== Action item ==
Copy verbatim the block of lines in the entries below whose first line contains "Open Inventory using its sidebar icon" and whose last line contains "Task: Click the Gaming controller icon". Leave out all other lines.

== Records ==
Start of Block
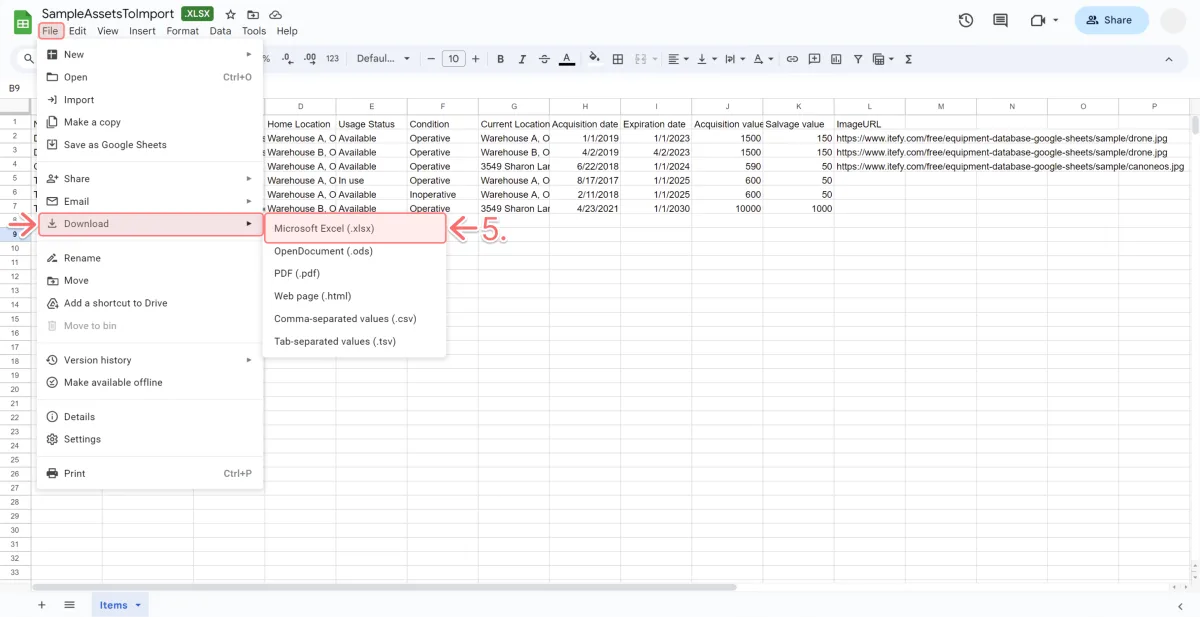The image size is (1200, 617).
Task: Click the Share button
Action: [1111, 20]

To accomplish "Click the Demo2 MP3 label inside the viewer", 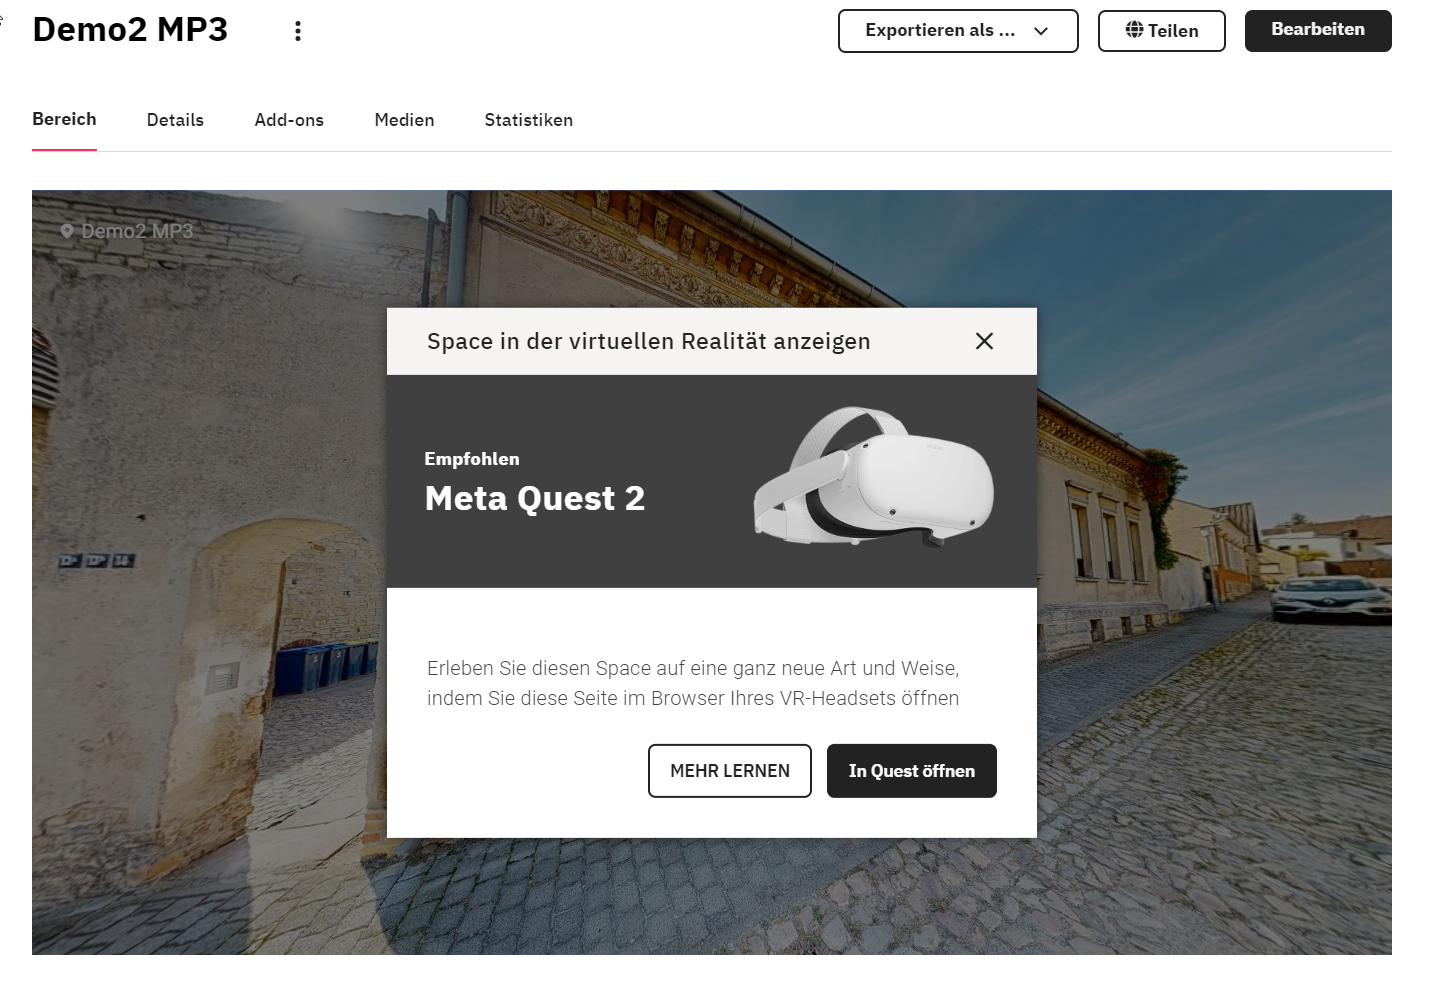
End of Block
Start of Block
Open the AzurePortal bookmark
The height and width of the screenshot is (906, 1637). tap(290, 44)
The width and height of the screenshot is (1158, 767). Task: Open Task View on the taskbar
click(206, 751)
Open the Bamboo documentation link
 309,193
End of Block
Start of Block
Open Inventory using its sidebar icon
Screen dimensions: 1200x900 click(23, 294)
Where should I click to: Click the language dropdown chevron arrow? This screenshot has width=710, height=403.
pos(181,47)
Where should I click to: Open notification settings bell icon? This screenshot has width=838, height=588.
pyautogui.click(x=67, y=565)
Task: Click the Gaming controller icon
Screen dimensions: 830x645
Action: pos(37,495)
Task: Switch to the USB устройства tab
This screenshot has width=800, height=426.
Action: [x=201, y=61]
End of Block
== Solution for this exercise ==
Open Inventory using its sidebar icon
Screen dimensions: 1200x900 click(23, 294)
Where should I click to: Click the language dropdown chevron arrow? This screenshot has width=710, height=403.
pos(181,47)
Where should I click to: Open notification settings bell icon? This screenshot has width=838, height=588.
pyautogui.click(x=67, y=565)
Task: Click the Gaming controller icon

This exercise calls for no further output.